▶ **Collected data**
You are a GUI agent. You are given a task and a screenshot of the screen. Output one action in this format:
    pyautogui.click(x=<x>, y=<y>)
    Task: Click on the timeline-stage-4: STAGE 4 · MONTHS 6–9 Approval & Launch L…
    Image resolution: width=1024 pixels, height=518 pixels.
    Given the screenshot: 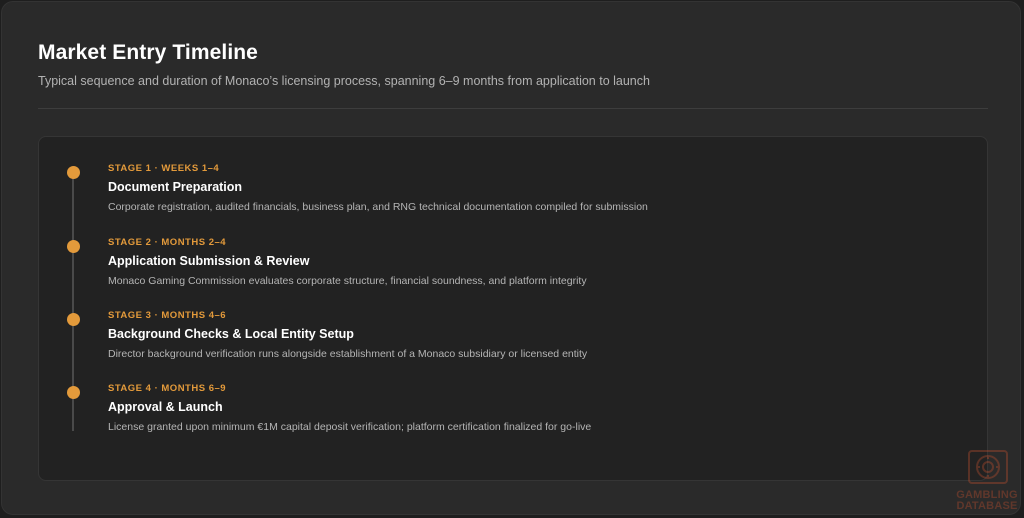 What is the action you would take?
    pyautogui.click(x=509, y=395)
    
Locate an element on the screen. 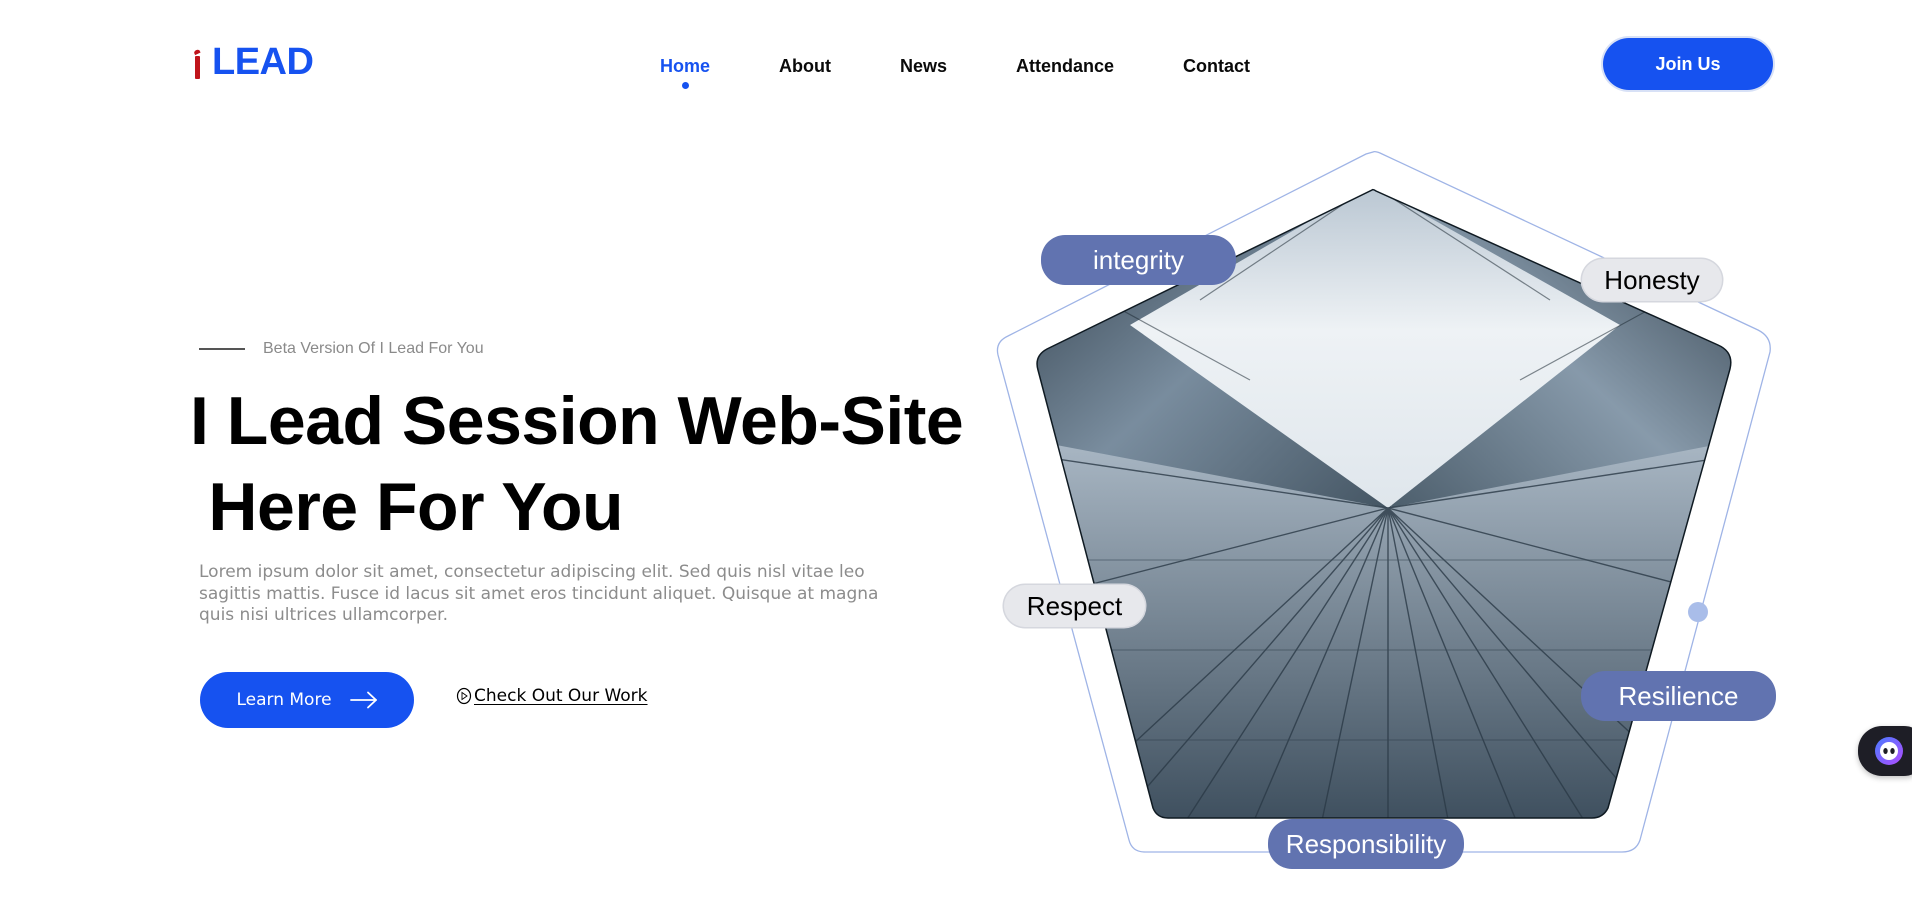  check-out-work-link: Check Out Our Work is located at coordinates (552, 696).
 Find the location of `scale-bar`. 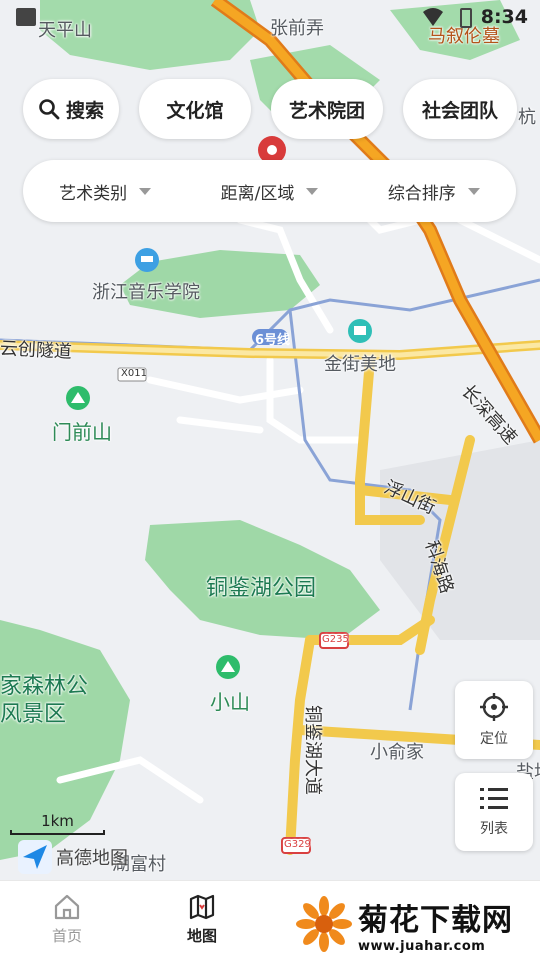

scale-bar is located at coordinates (58, 832).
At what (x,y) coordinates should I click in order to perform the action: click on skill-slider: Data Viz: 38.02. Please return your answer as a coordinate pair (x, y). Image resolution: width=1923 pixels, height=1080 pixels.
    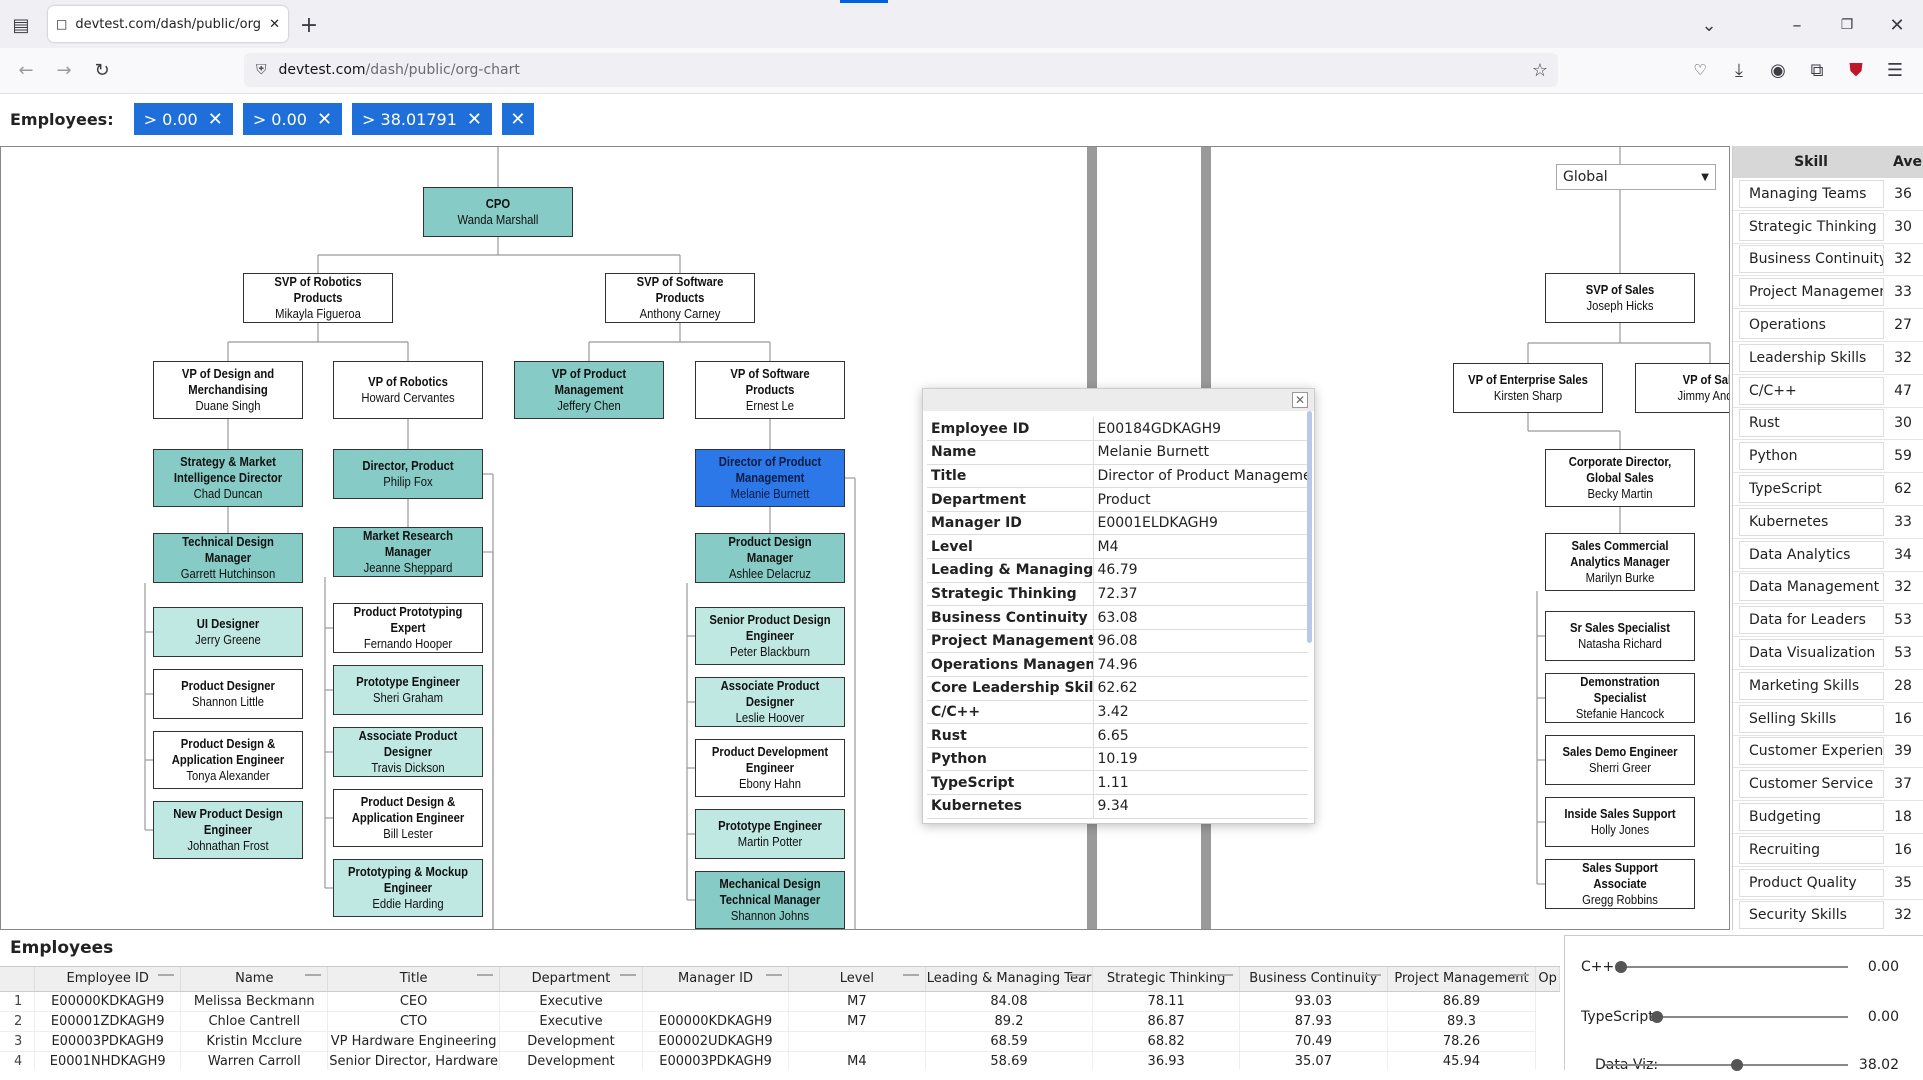
    Looking at the image, I should click on (1744, 1065).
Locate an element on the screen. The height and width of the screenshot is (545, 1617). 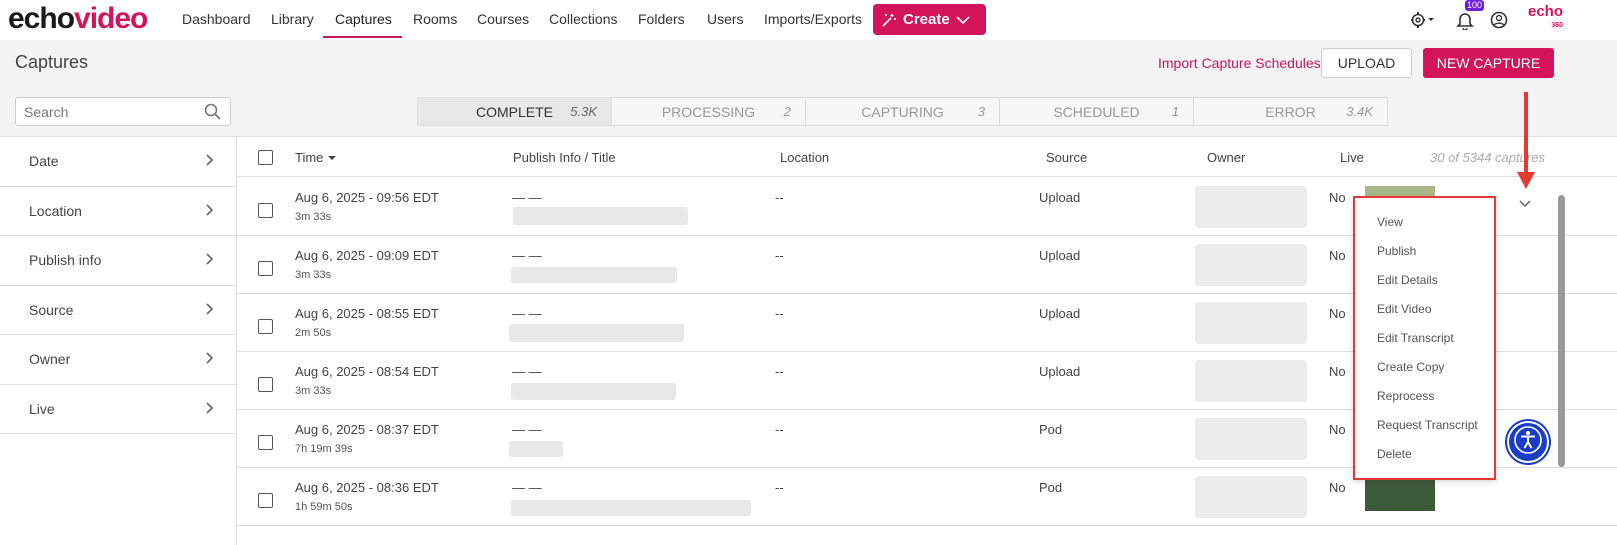
capture-thumbnail is located at coordinates (1400, 191).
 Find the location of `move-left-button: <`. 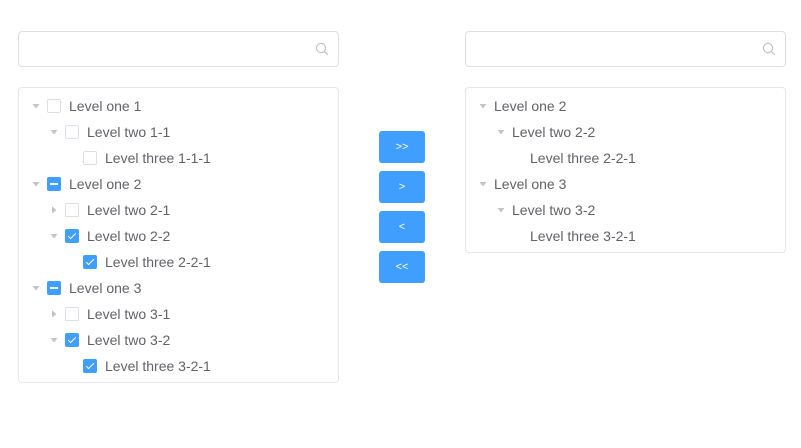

▶ **WORK TASK**
Reproduce the items without any change, beginning with the first line and continuing through the line that contains "Task: Click on".

▶ **RESULT OF THIS EXERCISE**
You are a GUI agent. You are given a task and a screenshot of the screen. Output one action in this format:
    pyautogui.click(x=<x>, y=<y>)
    Task: Click on the timeline-stage-4: STAGE 4 · MONTHS 6–9 Approval & Launch L…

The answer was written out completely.